WAS ZU TUN IST
Führe die folgende Besprechung des Bildbands über die Goldene Zeit des Reisens im Anschluss an ihren letzten Satz fort.

Die Goldene Zeit des Reisens, von der industriellen Revolution bis zur Katastrophe des Zweiten Weltkriegs, diente der Hollywood-Filmindustrie als glanzvolle Vorlage für Edelromanzen und Edelschinken. Neureiche Industrielle, Monarchen aus alten oder noch jungen Herrscherfamilien, Abenteurer, Artisten, Schauspieler, Opernsänger und Tänzer trafen sich in den saisonal wechselnden Hochburgen der Bohème und feierten sich selbst mit Eleganz und Sinnlichkeit.
Eleganz und Sinnlichkeit dieser Epoche, als George Pullmann die luxuriösen Pullmann-Wagen für die Eisenbahnfahrten der mobil gewordenen Reichen kreierte und Césare Ritz den Standard der Grandhotels bestimmte, fängt Alexis Gregory in seinem Buch ein. Der wunderschöne Bildband besticht durch die ausführlich beschriebenen Illustrationen der damaligen Reisegepflogenheiten und den detailfreudigen Erzählstil. Alexis Gregory breitet den samt und seidigen Inhalt der Vuitton-Koffer aus und lädt beispielsweise zur Jungfernfahrt des Orient Express ein. Der Journalist Henri Opper de Blowitz dokumentierte die erste Fahrt des geschichtenumwobenen Fernreisezugs. Gregory hat seine Schilderungen leicht verdaulich aufbereitet, und dem neugierigen Leser wird kein Detail unterschlagen: vom silbernen Glöckchen, mit dem die Gäste diskret zu den Mahlzeiten im Restaurant aufgefordert wurden, über die Ausstaffierung der teak- und mahogonygetäfelten mit Intarsienarbeiten und Goldbeschlägen versehenen Schlafwaggons bis hin zu den fürstlichen Einladungen, mit denen die ersten Gäste des Zuges zwischen Paris, Wien, Budapest und Istanbul hofiert wurden. Der Leser fährt mit.

DATEN

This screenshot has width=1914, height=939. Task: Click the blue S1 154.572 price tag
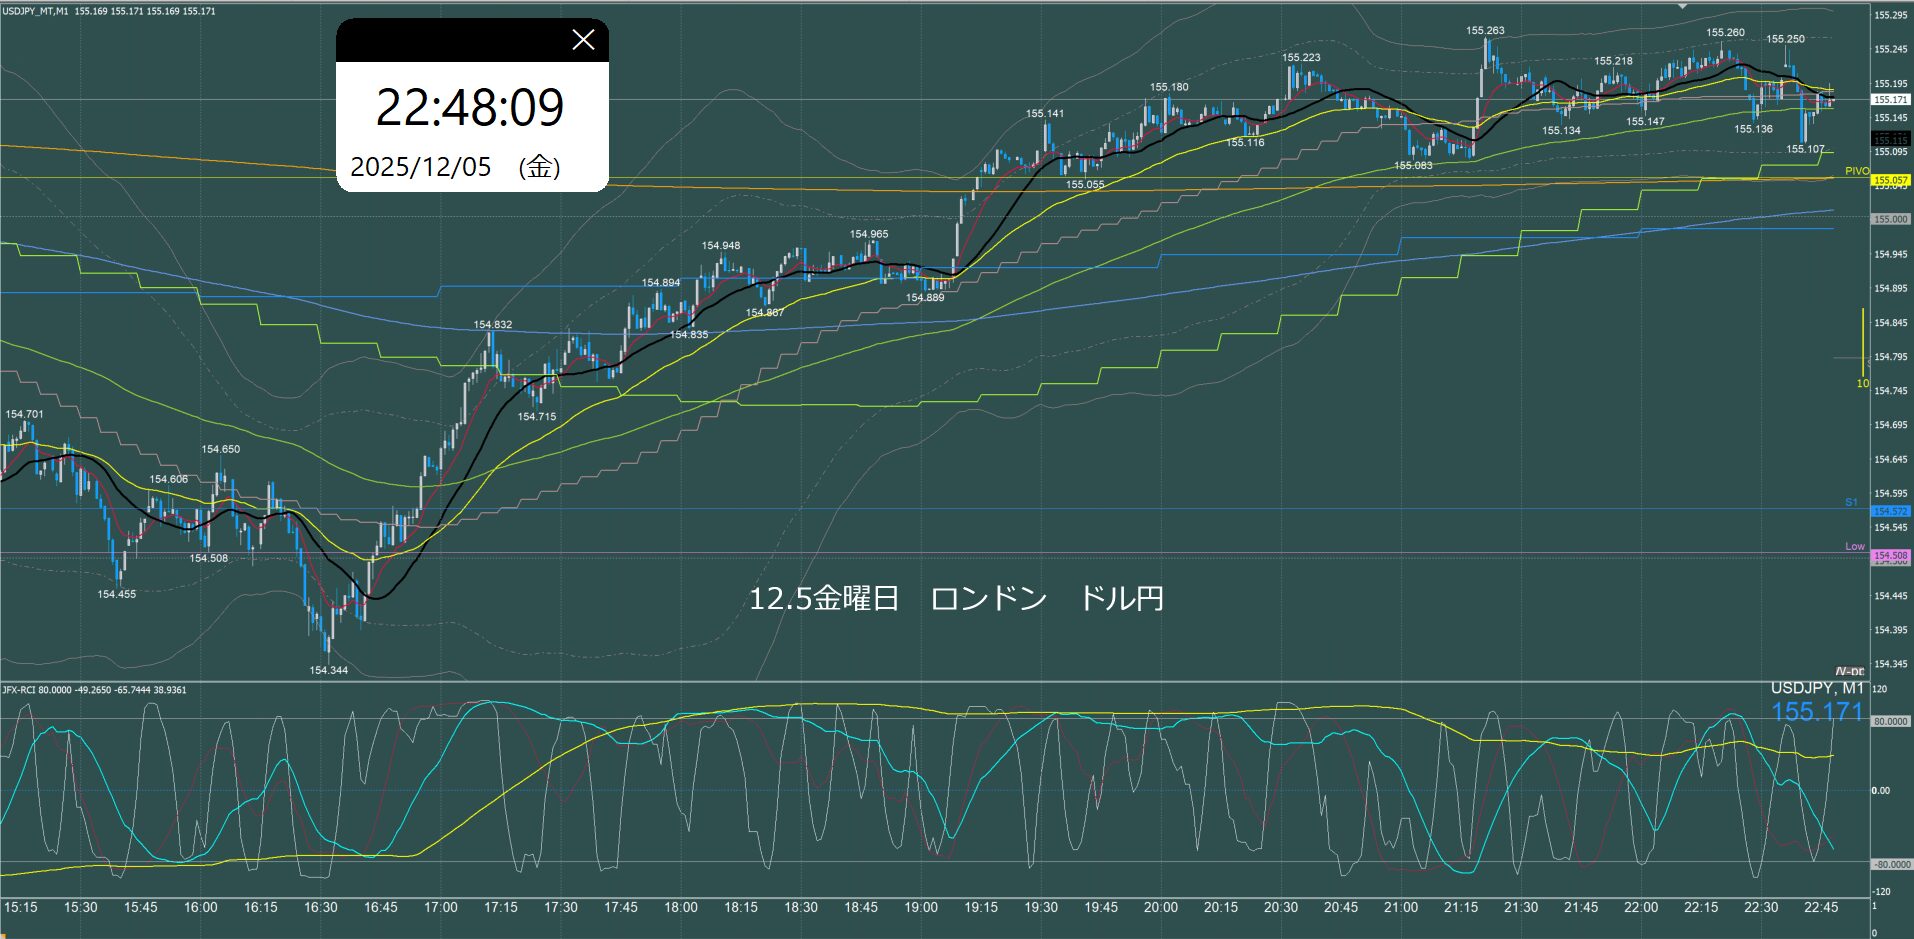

LÖSUNG DER AUFGABE
„Das prunkvolle Hotel auf Rädern erwartete seine Gäste am 4.Oktober 1883 auf dem Pariser Gare de l'Est... Aus Luxushotels abgeworbene livrierte Kellner balancierten zwischen den mit Baccarat-Gläsern, gestärktem Leinenzeug, Christofle- Besteck und den mit edelstem Porzellan — samt Monogramm — gedeckten Tischen hindurch.“ Eine Zeit unvorstellbaren Luxus', wogegen der ICE wie ein Aschenputtel daherkommt. Der pompöse Siegeszug der Eisenbahn ging Hand in Hand mit einem gewaltigen Hotelboom. „Eisenbahnen und Ozeandampfer beförderten immer mehr Touristen, die industrielle Revolution ließ eine neue Bourgeoisie entstehen; und eine Welle neuen Wohlstands führte zur Entstehung der neuen Hotels.“
Leben wie die Fürsten
Die neue Bourgeoisie des 19.Jahrhunderts wollte wie die Fürsten leben. „Mit wenigen Ausnahmen hatten die europäischen Grandhotels breite, elegante, symmetrisch gestaltete Fassaden, die mit klassischen Schmuckelemten versehen waren... Die Innenräume mußten höchsten Ansprüchen genügen. Zu einer palastartigen Einrichtung gehörten geschwungene Freitreppen, endlose Korridore, die zu den Aufenthaltsräumen führen, Ballsäle, die fürstliche Prunkgemächer hätten sein können, prachtvolle Speisesäle und gelegentlich kleine Bühnen...“ Ein Palasthotel barst vor Luxus, dennoch war für sein Image nicht allein das silberne Besteck, sondern vor allem die Gegenwart adliger Herrschaften von Bedeutung.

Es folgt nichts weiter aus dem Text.